*About this task:*
Whenever "will" occurs in a line of the material, list that line.

*Material supplied:*

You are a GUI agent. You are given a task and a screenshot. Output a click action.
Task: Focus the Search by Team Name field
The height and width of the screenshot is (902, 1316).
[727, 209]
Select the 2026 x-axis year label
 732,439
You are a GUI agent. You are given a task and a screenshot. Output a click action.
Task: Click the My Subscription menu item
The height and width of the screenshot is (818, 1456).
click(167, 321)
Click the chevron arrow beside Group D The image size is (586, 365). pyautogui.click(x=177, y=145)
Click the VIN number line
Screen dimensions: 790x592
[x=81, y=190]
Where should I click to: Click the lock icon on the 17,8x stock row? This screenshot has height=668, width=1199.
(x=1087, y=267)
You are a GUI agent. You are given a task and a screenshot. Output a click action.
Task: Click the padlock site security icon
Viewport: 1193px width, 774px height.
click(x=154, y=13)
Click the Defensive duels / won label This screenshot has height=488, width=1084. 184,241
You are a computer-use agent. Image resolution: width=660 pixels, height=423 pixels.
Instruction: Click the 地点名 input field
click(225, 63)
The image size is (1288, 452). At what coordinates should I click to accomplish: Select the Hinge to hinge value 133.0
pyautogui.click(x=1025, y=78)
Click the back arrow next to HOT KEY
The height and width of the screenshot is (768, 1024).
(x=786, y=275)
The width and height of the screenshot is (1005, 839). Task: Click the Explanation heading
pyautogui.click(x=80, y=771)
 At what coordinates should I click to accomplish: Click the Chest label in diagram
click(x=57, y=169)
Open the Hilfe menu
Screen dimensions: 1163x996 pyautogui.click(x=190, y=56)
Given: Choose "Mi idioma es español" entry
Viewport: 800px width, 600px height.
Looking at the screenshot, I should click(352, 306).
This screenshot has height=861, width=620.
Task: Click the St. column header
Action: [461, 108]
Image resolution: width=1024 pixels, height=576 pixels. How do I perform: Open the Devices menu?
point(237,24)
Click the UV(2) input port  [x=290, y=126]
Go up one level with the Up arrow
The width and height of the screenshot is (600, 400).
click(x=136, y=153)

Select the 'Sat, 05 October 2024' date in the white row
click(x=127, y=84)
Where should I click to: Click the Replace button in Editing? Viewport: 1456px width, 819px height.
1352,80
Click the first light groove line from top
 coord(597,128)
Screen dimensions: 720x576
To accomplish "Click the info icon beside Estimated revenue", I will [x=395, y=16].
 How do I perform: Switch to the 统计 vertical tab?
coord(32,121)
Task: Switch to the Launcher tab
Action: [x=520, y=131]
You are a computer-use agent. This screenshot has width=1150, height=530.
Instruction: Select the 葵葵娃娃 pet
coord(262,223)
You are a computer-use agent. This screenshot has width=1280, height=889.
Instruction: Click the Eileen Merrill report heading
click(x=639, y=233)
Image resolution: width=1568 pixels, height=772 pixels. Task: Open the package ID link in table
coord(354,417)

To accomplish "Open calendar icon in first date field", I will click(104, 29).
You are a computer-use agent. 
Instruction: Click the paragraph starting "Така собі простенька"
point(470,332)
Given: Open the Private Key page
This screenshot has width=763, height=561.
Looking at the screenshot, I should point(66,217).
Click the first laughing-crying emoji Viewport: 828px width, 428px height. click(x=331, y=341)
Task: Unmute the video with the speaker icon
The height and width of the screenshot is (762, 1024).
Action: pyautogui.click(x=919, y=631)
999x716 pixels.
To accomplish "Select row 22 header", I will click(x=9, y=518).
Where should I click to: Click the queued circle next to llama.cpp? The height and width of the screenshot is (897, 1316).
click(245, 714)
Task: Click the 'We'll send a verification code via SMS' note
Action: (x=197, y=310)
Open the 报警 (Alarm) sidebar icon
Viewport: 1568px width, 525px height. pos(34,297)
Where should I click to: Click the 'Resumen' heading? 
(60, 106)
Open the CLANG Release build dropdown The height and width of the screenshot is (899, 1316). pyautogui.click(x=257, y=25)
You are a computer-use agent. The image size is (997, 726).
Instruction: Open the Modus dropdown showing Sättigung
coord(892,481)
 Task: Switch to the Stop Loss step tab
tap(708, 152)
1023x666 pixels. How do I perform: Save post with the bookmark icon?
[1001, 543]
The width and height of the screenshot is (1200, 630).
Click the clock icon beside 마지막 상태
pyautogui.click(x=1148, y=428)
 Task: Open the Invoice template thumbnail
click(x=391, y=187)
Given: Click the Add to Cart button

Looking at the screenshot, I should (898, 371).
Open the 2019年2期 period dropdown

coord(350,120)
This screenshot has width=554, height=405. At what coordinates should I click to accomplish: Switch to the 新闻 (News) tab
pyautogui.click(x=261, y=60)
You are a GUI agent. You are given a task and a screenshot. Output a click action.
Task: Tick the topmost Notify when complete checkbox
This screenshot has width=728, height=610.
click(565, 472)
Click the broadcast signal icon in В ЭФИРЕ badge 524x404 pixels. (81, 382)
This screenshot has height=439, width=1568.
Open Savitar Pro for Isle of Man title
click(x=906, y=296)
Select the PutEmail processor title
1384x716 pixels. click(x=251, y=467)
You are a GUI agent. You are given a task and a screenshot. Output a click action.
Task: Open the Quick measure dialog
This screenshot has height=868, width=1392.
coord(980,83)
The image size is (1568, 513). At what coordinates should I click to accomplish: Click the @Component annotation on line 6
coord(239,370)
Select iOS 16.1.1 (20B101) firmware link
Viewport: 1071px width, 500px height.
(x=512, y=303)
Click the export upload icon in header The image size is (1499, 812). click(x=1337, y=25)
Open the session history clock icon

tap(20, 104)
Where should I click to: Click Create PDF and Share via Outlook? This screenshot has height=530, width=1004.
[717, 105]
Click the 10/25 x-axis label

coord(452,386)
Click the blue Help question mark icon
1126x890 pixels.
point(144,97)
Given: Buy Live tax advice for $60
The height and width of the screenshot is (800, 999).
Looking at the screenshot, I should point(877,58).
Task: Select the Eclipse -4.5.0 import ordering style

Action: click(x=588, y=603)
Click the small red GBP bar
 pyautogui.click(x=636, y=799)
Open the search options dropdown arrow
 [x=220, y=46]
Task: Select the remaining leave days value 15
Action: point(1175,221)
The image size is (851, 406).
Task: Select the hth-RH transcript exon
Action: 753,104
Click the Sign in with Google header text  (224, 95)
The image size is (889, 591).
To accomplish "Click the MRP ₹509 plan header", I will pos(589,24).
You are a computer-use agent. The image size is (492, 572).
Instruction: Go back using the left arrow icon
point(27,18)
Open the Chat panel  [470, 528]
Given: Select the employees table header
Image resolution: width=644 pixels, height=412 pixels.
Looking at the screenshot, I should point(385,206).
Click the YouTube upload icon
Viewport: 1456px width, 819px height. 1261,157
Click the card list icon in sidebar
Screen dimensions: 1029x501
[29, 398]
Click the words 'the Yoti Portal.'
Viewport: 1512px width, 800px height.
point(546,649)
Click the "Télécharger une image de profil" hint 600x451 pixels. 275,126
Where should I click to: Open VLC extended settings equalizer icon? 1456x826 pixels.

*Response below:*
To accomplish "Click the info icon beside Estimated revenue", I will [x=395, y=16].
To accomplish "Open calendar icon in first date field", I will click(104, 29).
To accomplish "Select row 22 header", I will click(x=9, y=518).
To accomplish "Click the MRP ₹509 plan header", I will pos(589,24).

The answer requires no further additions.